How long governments can stick to this scale of fiscal austerity remains to be seen. Bond markets should rightly question their staying power once the economic toll starts to show where it really counts—job losses. But at the same time, growth-snuffing fiscal action may not cure budget deficits as readily as bond traders expect.

Another recession’s hit on on tax revenues could overwhelm the impact of even the cruelest of spending cuts, leaving your bottom line no better off, and possibly even worse. And the chances of your economy being bailed out by strong consumer demand abroad fades with every trading partner who takes the same fiscal path you have chosen.

It looks more and more as though the G8 nations (or at least the core G6, excluding the petro-states of Russia and Canada) will become stagnant economies hauling huge fiscal burdens. What was once the engine of global economic growth is now its biggest brake.

  • Msusmani

    very true… was unsustainable in the first attempt and will remain so…governments should not be allowed to change the rules of market economics.

  • DennisP

    What I don't understand is where the (invisible) bond vigilantes came from?
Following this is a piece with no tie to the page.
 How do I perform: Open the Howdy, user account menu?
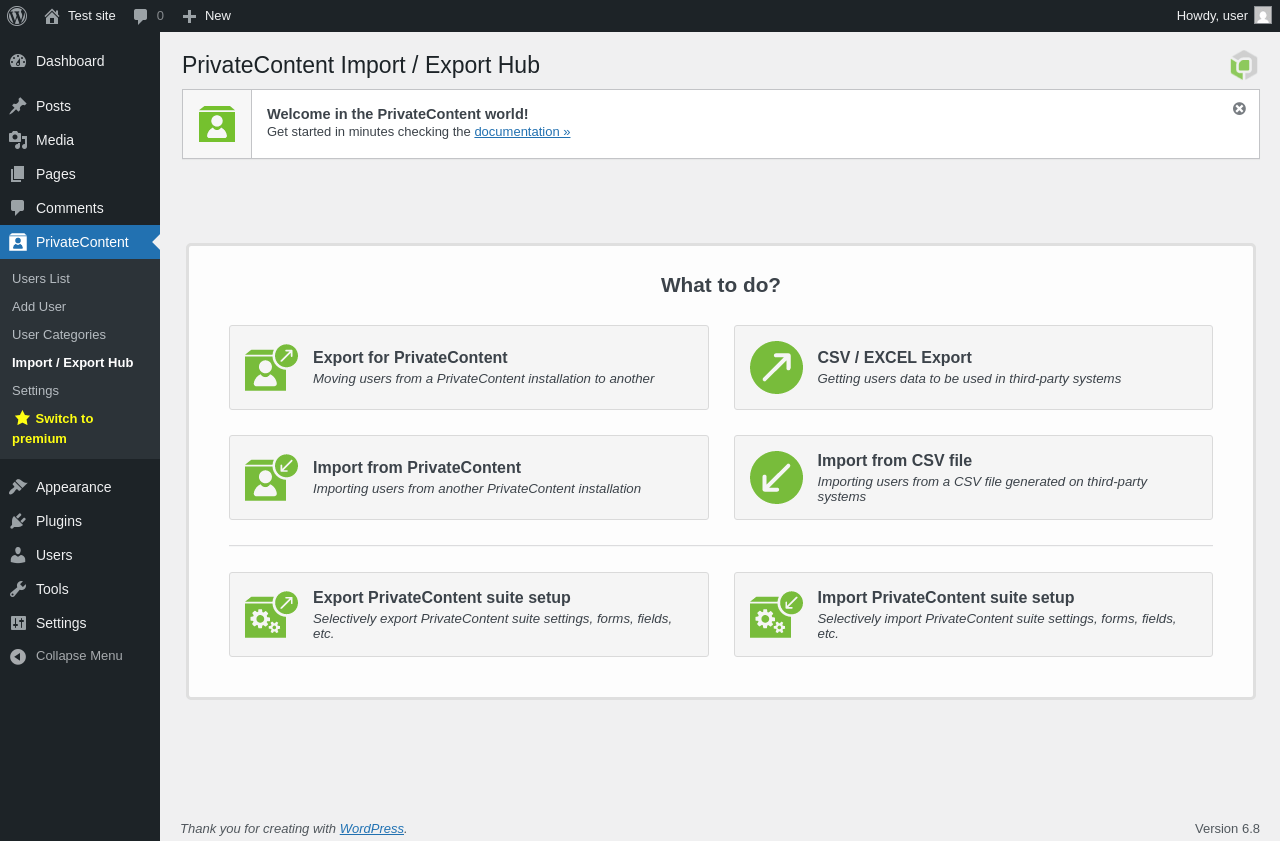[x=1224, y=16]
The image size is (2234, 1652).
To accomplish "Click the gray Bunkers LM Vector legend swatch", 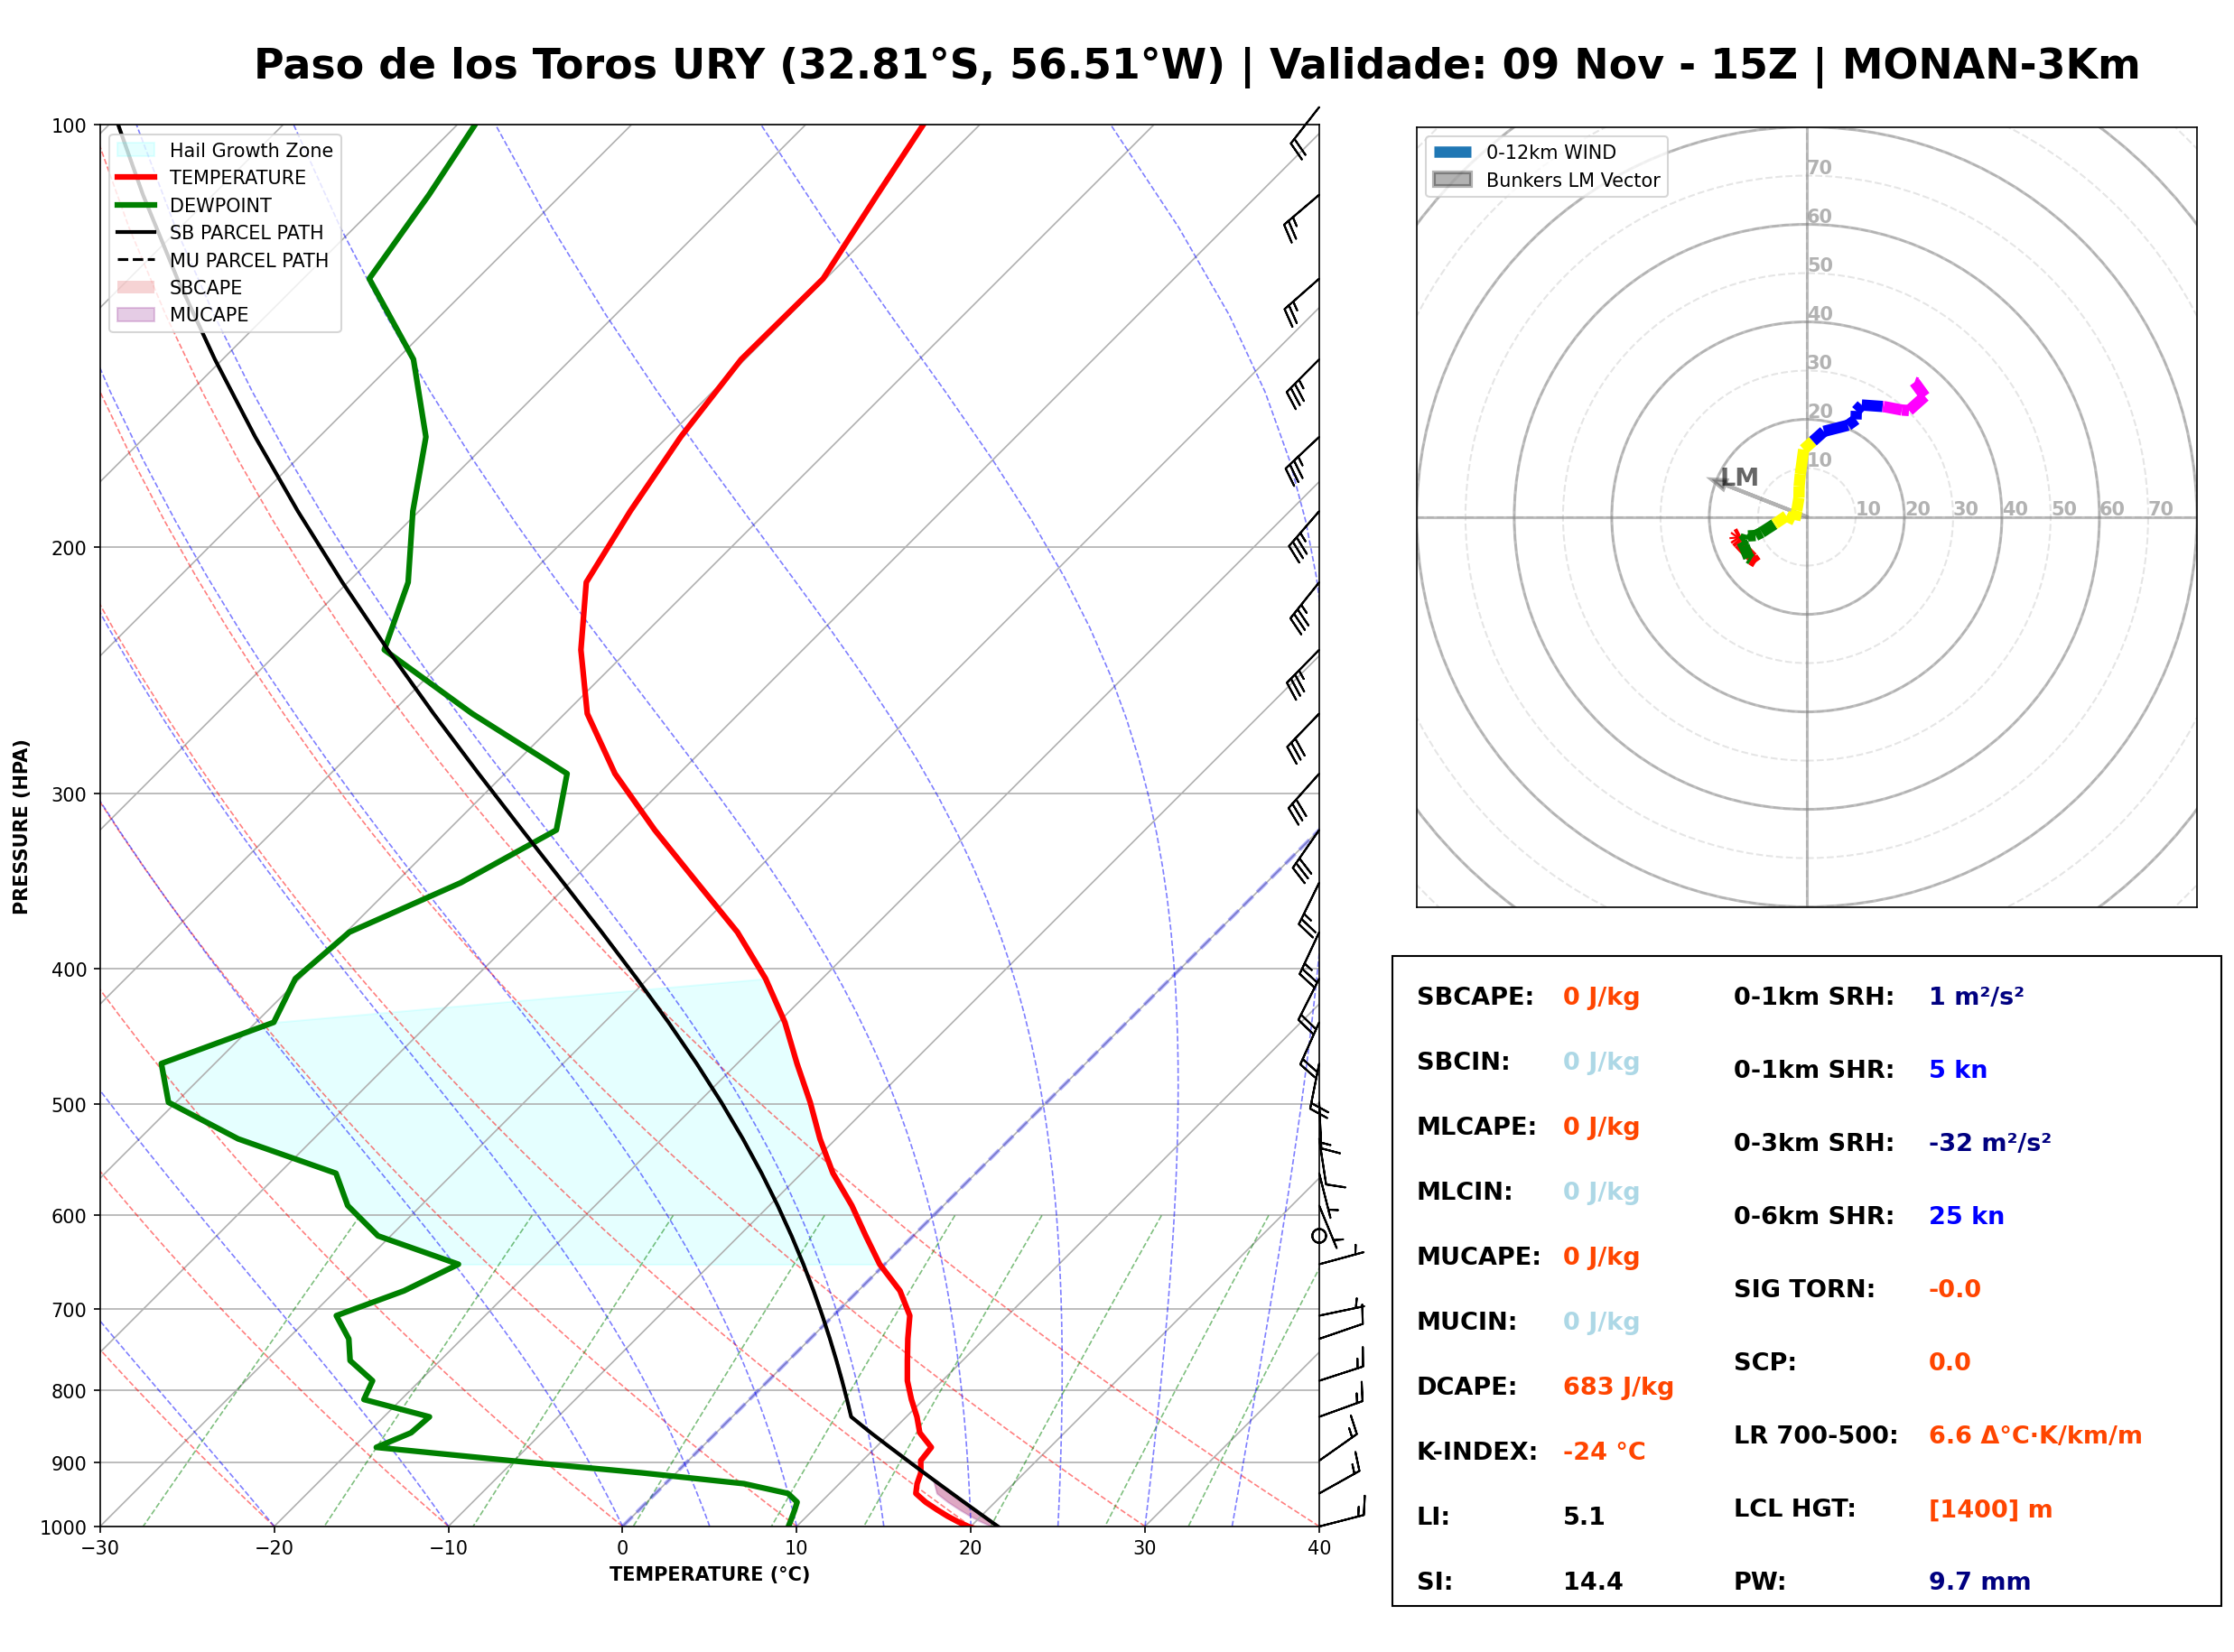I will [1453, 180].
Why has deficit reduction become so swiftly the conventional wisdom? There is not even a hint of inflation and interest rates have fallen, if only slightly. The policies being mandated and implemented will very likely take us into a second recession that perhaps will be worse than the first one.

  • Steve

    A double dip recession is optimistic. A full depression is a more likely result of the current variables, events and conditions. The US and most of the rest of the industrialized world attempted the same recovery from 1929-1932. It worked just about as well then also.
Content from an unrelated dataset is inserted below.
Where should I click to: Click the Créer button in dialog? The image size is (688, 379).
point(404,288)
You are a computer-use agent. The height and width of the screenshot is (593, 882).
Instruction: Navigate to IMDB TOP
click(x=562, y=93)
    That said, a recession is a correction while a depression is a change agent. This country needs radical change … everything from massive return to agriculture and manufacturing to less consumption of just about everything.

    Thank you Mr. Rubin for packaging the data and presenting it without spin. Your glint of Canadian humor makes the facts of the situation somewhat less painful.

    Are you driving your last gasoline powered car? (

  • Dave Scott

    Remember the total Keynesian economic stimulus money spent so far is only 6 to 8 percent of what was spent on the bailout of banks.